I looked back at my peas and heard him finally lose
what modicum of control he had left.
But he finally came running down the hill
and threw himself into my arms.

He looked towards the living room,
seeing through the walls,
to where my youngest was silently reading
in a quiet corner with a blanket over his head.

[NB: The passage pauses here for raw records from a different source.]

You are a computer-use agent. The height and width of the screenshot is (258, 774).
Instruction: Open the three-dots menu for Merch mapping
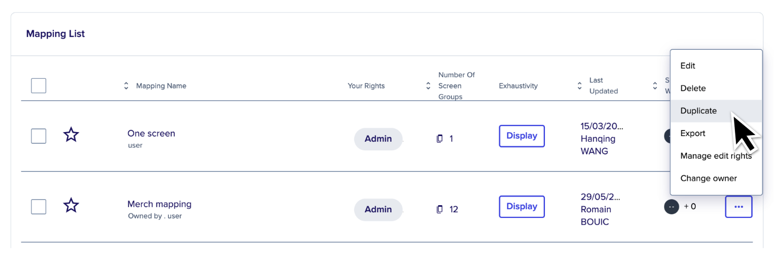pos(738,207)
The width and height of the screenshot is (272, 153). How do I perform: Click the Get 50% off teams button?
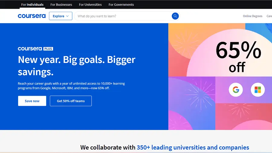(71, 101)
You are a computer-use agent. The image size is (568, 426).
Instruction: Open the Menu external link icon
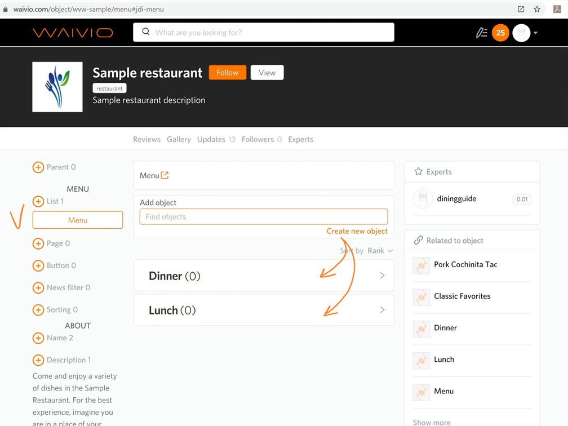pos(165,175)
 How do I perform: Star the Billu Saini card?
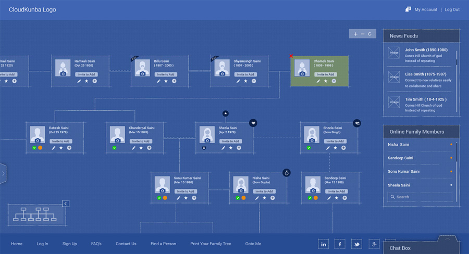click(x=166, y=81)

“It was just a dream, Steve,” she said
and reached over to squeeze his hand.

Rain Birds

It was only the occasional flutter
of wings and the soft cooing
that gave them away.

They crowned the clocktower,
looking every bit a part of the architecture,
and I wished I had their job:

fly and coo, find food and flutter in the rain,
exist because they are
with no questions asked.

Surely, if I climbed up to them
they would take flight,
not knowing my intention

is just to sit and rest,
rest in the knowledge that I am
and that fluttering in the rain washes everything clean.

Changing

She weeps
and listens close.
The doctor whispers words
she cannot hear, but understands.
She breathes.

At home,
the trailing vines
do more than hide
her childless, shame-filled arms.
They give

desire
to see things grow.
She digs and sings her joy,
and patiently she waits for rain
to change

the shame
and bitter tears
to cheer and sprouting seeds.
Among the blooming, twilit night
she sits

beside
her grief and pain.
She smiles, her gardeners’ thumb
on full display among the blooms.
She kneels

beside
the trailing vines
she digs, she sings her joy
into the blooming, twilit night.
She weeps.

*This poem is a garland cinquain for those that are interested in that kind of thing.

Trash Birds

Don’t call them trash birds,
Granny always said while she walked
towards Walmart and watched the flock
circle and swoop from the neon sign
to the parked cars to the discarded
French fries and spilled milk shakes.
We don’t mock one of God’s creatures
for doing what they were designed to do.

I can’t count the names thrown my way,
can’t count the ways they have all crumpled
and collected against my ribs
and throat like pieces of garbage
flung from a speeding car on I-64:
too much, not enough, slut, crazy, needy,
attention-seeking, a waste of time, bitch,
not good enough, unfit
to name a few.

So, I never call them trash birds.
I call them by their proper name
and watch with delight when they take flight
as one dancing phantom,
dark against the fiery October sky.

In my dreams, each grackle in the plague
settles on my shoulders and picks up a name,
swallows it down, unhurt and nourished –
doing what they were designed to do.